Psychosis is like having a bad trip on drugs but it never ends. You are no longer in control of your own mind and you may not even know that you are not in your right mind. You might do some crazy things that hurt others. It used to might have even sent you to “prison” at an insane asylum. Lock them up and throw the key away.
The closest I ever got recently was when I was coming out of back surgery and having an IV for a pain pump. I know I pushed it too much and time crawled by. I just wanted it to wear off; but I knew I was “not in my right mind”. What if I didn’t know and was that way anyway and had no control over my trip. I apologized to several different people for what I might have said or did at that time.
At a very young age I had visual hallucinations from taking codeine cough srup for my asthma. I saw orange and green bugs everywhere and they didn’t go away when my mom turned my light on. When the codeine wore off, the hallucinations went away. Seeing is believing.
Also this happens when someone like my father has Alzheimer’s or some form of dementia (my dad’s was Parkinson’s)and we have been more aware what that is like with all the coverage the victims and caregivers have been given. Victims are frequently not themselves and don’t know it. The frightening thing is that many victims (with our new ability to diagnosis this early) know what is going to happen to them. Because these people are so hard to care for nursing homes have developed special locked Alzheimer’s units so they can’t get away and get lost not knowing who they are, where they are going, and where they came from.
People with paranoia can get very dangerous ideas. They often feel that somebody is out to get them. Voices in their heads tell them to do bad things. They may think that they have a special mission in this world and that they have to fulfill it no matter what they have to do.
When do we take away a person’s personal freedoms? Why don’t we have places for them to go that recognize that they have special needs and meet them. Diabetes is more accepted than psychosis. It can be the person’s own personal hell. When people are incapacitated because of these changes in their brain where do we put them? Do we care for them.? There are illnesses of all kinds, some are socially acceptable. These people get treated and others who do not get socially acceptable diseases are not. We often allege that people suffering from mental illness want to be that way and that they choose their own path.
Having almost no or almost no conscience, psychopaths can commit violent crimes often without an ounce of guilt.

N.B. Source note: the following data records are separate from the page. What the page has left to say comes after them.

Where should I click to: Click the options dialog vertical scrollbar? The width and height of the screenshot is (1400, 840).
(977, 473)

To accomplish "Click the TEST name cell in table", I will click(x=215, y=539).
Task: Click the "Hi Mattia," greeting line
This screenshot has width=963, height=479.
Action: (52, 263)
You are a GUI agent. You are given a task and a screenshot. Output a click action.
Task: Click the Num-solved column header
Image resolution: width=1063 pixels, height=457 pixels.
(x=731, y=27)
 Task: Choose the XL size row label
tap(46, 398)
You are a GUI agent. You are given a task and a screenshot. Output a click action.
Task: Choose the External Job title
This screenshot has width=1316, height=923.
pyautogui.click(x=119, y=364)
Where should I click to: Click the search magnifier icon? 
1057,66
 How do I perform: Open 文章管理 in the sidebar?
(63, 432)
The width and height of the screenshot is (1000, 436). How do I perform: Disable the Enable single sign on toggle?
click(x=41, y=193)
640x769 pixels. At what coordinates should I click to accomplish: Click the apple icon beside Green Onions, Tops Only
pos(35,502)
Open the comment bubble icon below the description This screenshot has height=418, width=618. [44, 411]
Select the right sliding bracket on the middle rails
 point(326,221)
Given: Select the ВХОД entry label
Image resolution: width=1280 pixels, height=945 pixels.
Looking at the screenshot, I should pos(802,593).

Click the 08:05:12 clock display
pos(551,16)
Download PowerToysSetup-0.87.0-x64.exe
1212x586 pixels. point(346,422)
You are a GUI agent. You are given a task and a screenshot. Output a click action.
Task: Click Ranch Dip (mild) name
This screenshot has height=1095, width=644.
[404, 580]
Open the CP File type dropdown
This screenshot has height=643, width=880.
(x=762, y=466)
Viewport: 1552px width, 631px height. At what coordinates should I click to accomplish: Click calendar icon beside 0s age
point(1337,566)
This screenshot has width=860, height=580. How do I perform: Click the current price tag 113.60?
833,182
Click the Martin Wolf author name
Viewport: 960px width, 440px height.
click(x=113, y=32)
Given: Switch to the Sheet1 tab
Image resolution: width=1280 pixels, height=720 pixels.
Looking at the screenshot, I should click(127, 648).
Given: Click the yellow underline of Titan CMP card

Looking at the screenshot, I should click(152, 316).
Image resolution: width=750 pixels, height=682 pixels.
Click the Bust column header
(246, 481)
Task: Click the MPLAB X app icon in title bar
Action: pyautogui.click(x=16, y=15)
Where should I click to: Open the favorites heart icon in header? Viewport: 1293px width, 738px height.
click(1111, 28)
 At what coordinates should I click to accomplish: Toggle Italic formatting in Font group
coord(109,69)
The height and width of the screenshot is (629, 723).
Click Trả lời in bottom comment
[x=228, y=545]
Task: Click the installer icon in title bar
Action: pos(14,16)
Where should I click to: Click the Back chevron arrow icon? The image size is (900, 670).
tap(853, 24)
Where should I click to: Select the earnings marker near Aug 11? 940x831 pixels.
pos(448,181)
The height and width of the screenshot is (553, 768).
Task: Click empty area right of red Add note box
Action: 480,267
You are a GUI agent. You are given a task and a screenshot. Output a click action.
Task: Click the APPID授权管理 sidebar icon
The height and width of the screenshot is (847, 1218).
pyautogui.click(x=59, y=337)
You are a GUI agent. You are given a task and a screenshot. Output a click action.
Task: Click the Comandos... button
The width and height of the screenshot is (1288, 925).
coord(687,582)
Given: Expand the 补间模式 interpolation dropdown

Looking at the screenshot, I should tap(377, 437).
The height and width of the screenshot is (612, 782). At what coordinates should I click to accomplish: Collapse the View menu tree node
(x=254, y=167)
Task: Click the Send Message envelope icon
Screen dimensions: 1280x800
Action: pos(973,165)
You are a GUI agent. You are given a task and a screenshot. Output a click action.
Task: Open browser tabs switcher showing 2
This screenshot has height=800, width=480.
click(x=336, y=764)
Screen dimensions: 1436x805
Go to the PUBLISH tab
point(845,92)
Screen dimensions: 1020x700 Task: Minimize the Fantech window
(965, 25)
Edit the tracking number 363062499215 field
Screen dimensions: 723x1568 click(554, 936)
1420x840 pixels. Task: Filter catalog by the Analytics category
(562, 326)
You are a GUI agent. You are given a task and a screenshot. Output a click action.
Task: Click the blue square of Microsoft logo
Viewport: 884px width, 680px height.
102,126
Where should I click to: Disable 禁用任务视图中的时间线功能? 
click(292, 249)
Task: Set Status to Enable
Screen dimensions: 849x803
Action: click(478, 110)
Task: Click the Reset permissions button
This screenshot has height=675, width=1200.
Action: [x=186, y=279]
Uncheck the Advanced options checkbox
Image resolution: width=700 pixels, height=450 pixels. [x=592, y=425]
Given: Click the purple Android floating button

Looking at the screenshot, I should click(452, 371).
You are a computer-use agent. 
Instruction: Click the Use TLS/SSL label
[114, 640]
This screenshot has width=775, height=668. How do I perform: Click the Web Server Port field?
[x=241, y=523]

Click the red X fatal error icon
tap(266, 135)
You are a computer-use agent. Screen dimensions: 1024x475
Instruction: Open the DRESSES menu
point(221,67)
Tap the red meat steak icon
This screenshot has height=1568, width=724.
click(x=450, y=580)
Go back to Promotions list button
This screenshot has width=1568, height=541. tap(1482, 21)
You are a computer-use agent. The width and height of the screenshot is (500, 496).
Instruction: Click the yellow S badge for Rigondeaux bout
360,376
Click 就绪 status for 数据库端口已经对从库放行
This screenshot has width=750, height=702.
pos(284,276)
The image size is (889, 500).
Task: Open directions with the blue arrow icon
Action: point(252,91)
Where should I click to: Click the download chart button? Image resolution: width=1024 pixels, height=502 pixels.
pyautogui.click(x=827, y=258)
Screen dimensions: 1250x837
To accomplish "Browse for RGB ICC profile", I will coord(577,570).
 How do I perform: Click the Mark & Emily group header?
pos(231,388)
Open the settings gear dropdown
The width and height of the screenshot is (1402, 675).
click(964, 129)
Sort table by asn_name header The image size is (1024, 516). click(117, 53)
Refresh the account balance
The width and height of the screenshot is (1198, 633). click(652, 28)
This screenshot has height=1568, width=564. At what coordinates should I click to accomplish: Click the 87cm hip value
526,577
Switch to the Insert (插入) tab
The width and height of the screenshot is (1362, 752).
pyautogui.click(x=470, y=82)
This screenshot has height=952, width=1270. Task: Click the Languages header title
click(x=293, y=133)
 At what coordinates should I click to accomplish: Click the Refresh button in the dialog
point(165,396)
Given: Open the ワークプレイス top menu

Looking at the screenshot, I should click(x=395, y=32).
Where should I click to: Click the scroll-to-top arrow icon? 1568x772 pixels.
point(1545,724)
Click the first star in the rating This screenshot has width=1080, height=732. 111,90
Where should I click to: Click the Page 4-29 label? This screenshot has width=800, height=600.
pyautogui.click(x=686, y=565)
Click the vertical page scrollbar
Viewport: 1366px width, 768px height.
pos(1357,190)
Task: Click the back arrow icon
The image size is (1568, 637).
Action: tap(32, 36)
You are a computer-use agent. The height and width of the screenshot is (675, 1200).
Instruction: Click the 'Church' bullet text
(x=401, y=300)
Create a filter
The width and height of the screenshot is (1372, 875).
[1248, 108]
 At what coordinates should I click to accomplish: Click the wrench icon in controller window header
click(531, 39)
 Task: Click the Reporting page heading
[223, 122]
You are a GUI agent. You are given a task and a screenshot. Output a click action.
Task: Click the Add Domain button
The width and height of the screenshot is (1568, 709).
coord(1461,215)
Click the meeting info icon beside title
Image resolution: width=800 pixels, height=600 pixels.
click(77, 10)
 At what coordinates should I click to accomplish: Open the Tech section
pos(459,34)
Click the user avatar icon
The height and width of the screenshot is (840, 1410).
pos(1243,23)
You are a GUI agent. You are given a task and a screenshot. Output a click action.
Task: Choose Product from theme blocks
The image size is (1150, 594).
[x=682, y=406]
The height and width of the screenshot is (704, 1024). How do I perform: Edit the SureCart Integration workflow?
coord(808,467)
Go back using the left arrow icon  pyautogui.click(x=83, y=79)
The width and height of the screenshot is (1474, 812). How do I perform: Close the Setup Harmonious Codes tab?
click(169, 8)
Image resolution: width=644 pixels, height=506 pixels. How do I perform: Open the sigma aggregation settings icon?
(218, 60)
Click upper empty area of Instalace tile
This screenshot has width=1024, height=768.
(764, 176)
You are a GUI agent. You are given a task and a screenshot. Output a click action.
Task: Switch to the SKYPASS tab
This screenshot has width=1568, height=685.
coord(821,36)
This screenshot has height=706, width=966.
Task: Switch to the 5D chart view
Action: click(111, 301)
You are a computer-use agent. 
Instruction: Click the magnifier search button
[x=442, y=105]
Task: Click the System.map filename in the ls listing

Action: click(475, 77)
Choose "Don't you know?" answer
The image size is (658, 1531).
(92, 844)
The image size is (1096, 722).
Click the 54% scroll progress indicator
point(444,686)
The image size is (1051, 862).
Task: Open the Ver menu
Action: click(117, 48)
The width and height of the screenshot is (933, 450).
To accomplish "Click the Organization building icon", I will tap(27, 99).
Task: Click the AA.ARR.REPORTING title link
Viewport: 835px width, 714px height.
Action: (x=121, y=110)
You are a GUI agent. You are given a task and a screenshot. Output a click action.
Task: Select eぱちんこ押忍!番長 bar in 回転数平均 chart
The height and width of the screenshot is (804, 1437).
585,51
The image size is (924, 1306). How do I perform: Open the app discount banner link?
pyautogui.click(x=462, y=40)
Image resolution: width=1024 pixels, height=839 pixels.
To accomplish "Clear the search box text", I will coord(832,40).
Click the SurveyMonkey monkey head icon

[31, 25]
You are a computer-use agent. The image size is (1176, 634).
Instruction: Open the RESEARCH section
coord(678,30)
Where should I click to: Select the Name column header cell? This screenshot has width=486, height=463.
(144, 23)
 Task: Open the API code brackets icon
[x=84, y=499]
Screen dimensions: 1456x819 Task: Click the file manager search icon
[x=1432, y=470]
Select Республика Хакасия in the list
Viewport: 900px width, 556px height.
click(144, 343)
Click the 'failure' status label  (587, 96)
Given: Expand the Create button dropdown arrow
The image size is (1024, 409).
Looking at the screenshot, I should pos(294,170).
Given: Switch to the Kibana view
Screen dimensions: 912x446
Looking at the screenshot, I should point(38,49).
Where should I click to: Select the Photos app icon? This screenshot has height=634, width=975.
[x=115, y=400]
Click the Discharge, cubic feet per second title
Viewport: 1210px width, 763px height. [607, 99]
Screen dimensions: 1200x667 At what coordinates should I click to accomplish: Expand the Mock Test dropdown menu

They have a high recidivism rate. Committing the same crimes over and over again until he (or she) is permanently locked up and cut off from society.
As far as mental illnesses go, psychopathy is expensive to treat as incarceration is expensive and is mostly useful as a form of protection for society and really is not a form of treatment. They may continue to be violent in prison and may acquire a longer prison term because of this. Also they usually need to be kept in expensive high security prisons. Even when taken out of society, they remain dangerous to others, both other inmates and correctional facility staff.
Because psychopaths having no built in governors on their aggressive drives, talk therapy does not seem to work with them. Also they could care less about the feelings of others. It would seem that if some form of treatment could be found that would inhibit their aggressive behavior, it would of a great benefit to society and perhaps even hopefully to psychopaths themselves.
Focusing on rewarding good behavior in adolescents who seem to be destined to be psychopaths with privileges seems to be more effective than punishing bad behavior which often causes an increase in bad behavior.. The theory behind this is partly based on the neuroplasticity of the brain. Please see this article, (Mis)guided Light by Jenny Price in “On Wisconsin” (Vol. 113, No. 3), the alumni magazine of the University of Wisconsin at Madison.
As a graduate student, I chose to go to a big name university to study clinical psychology. What I didn’t know (until I got there and learned what kind of research the psychology professors did) was that they taught that psychotherapy and psychological evaluations were all bunk unless their processes could be broken down into scientifically measurable procedures that could be applied by anyone scientifically trained and thus measured for outcome. Yes, I read the recommended books and reports of applicable psychological experiments; but there were areas of clinical work that I didn’t have a clue about how to do them. When I reached the point in my training where I went for experiential training in a mental health clinic, I found out that there were qualities and intuitive behaviors of mental health clinicians that had not been scientifically measured and replicated and therefore could not be proven effective that were successful.
That was how I learned that psychotherapy was an art and psychotherapists were artists or better yet craftsmen. It was a privilege to observe these people work their magic. Scientists were hard put to describe or replicate this magic process. An interesting article in the current edition of The Psychotherapy Networker talks about the clinician as a craftsman. I also realized when in postdoctoral training were I was training medical students that they had to observe my interview of someone behind a one way mirror and then ask me questions about what I did and how I did it. I did not completely know ahead of time what I would say and do; but if they questioned about how or why I said or did something after the interview, I could usually tell them even if I didn’t know this information ahead of time.